This triple disaster drew biblical comparisons and forced officials to try to balance the competing demands of simultaneous public health crises: encourage people to protect themselves from eviscerating heat but also practice social distancing in newly reopened parks and markets. The heat wave threatens to compound the challenges of containing the virus, which has started spreading more quickly and broadly since the government began easing restrictions of one of the world’s most stringent lockdowns earlier this month.
When her 6-year-old son woke up with a parched throat and a fever, housekeeper Kalista Ekka wanted to bring him to the hospital. But facing a deluge of COVID-19 patients, the doctor advised Ekka to keep him at home despite boiling temperatures in the family’s two room-apartment in a low-income neighborhood in South Delhi.
“The fan only makes it hotter but we can’t open the window because it has no screen,” and thus no defense against malaria and dengue-carrying mosquitoes, Ekka said.
In a nearby upmarket enclave crowded with walkers and joggers every morning and at dusk — some with face coverings, some without — neighbors debated the merits of masks in an online forum.
In the heat, “it is very dangerous to work out with a mask. So a Catch-22 situation,” said Asmita Singh. Temperatures soared to 118 degrees Fahrenheit (47.6 degrees Celsius) in the capital New Delhi this week, marking the warmest May day in 18 years, and 122 F (50 C) in the desert state of Rajasthan, after the world’s hottest April on record.
India suffers from severe water shortages and tens of millions lack running water and air conditioning, leaving many to seek relief under shady trees in public parks and stepwells, the ancient structures used to harvest rainwater. Though many people continued wearing masks properly, others pushed them onto chins, or had foregone them altogether.

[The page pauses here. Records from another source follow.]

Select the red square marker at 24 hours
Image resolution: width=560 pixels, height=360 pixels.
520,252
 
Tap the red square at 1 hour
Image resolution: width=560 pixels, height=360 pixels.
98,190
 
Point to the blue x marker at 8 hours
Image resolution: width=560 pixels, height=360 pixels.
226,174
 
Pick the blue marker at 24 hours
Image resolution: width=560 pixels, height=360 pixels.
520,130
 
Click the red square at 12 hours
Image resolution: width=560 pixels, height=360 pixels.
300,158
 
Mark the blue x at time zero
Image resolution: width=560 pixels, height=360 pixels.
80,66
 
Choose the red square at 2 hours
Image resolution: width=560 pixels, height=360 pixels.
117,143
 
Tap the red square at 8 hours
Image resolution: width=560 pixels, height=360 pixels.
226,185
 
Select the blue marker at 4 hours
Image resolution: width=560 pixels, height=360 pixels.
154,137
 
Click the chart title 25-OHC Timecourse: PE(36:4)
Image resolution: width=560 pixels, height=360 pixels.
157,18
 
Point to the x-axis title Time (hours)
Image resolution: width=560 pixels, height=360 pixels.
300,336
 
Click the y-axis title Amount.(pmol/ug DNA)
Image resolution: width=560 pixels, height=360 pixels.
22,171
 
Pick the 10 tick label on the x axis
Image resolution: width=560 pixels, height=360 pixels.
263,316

Cyclone Amphan, a massive super storm that crossed the unusually warm Bay of Bengal last week, sucked up huge amounts of moisture, leaving dry, hot winds to form a heat wave over parts of central and northern India. At the same time, swarms of desert locusts have devastated crops in India’s heartland, threatening an already vulnerable region that is struggling with the economic cost of the lockdown.

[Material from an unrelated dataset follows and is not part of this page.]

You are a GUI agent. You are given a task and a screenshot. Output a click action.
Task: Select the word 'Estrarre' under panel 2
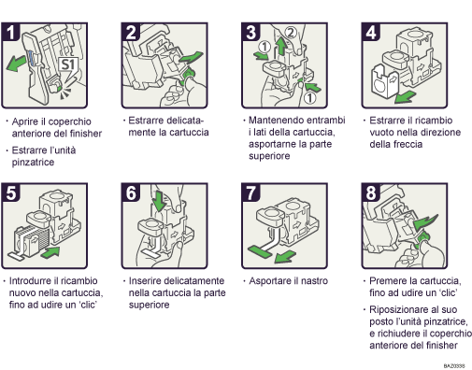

Exasperated farmers have been banging plates, whistling or throwing stones to try to drive the locusts away, and sometimes even lighting fires to smoke them out. The swarms appeared poised to head from Rajasthan north to Delhi, but on Wednesday a change in wind direction sent them southward toward the state of Madhya Pradesh instead.
K.L. Gurjar, a top official of India’s Locust Warning Organization, said his 50-person team was scrambling to stop the swarms before breeding can take place during India’s monsoons, which begin in July. Otherwise, he said, the locusts could destroy India’s summer crops.
Meanwhile, India reported another record single-day jump of more than 6,500 coronavirus cases on Thursday, pushing up the total to 158,333 confirmed cases and 4,531 deaths.
Prime Minister Narendra Modi’s government is preparing a new set of guidelines to be issued this weekend, possibly extending the lockdown in worst-hit areas while promoting economic activity elsewhere, with unemployment surging to 25%.
The sudden halt to the Indian economy when the lockdown began March 25 has been devastating for daily laborers and migrant workers, who fled cities on foot for their family homes in the countryside.
The government started running special trains for the migrants, but deaths because of starvation or dehydration have been reported. Others immediately put into quarantine centers upon their arrival in home districts have tested positive for COVID-19, adding to the burden of severely strained rural health systems.
During the lockdown, Modi’s environment ministry has moved to lower liabilities for industrial polluters and given private players the right to explore for coal and mine it. Cheap oil will fuel recovery efforts worldwide.
Indian environmental journalist Joydeep Gupta said that the perfect storm of pandemic, heat and locusts show India must go green. He said the government should implement policies to safeguard biodiversity and offer incentives for green energy to reduce greenhouse gases that cause climate change.
Instead, “the government is promoting the same sectors of the industry that have caused the multiple crises in the first place,” he said. But Narain said other government initiatives that expand federal agriculture employment programs, cash transfer and food ration programs help India deal more effectively with its threats.
“It’s building coping abilities of the very poor to be able to deal with stress after stress after stress,” she said.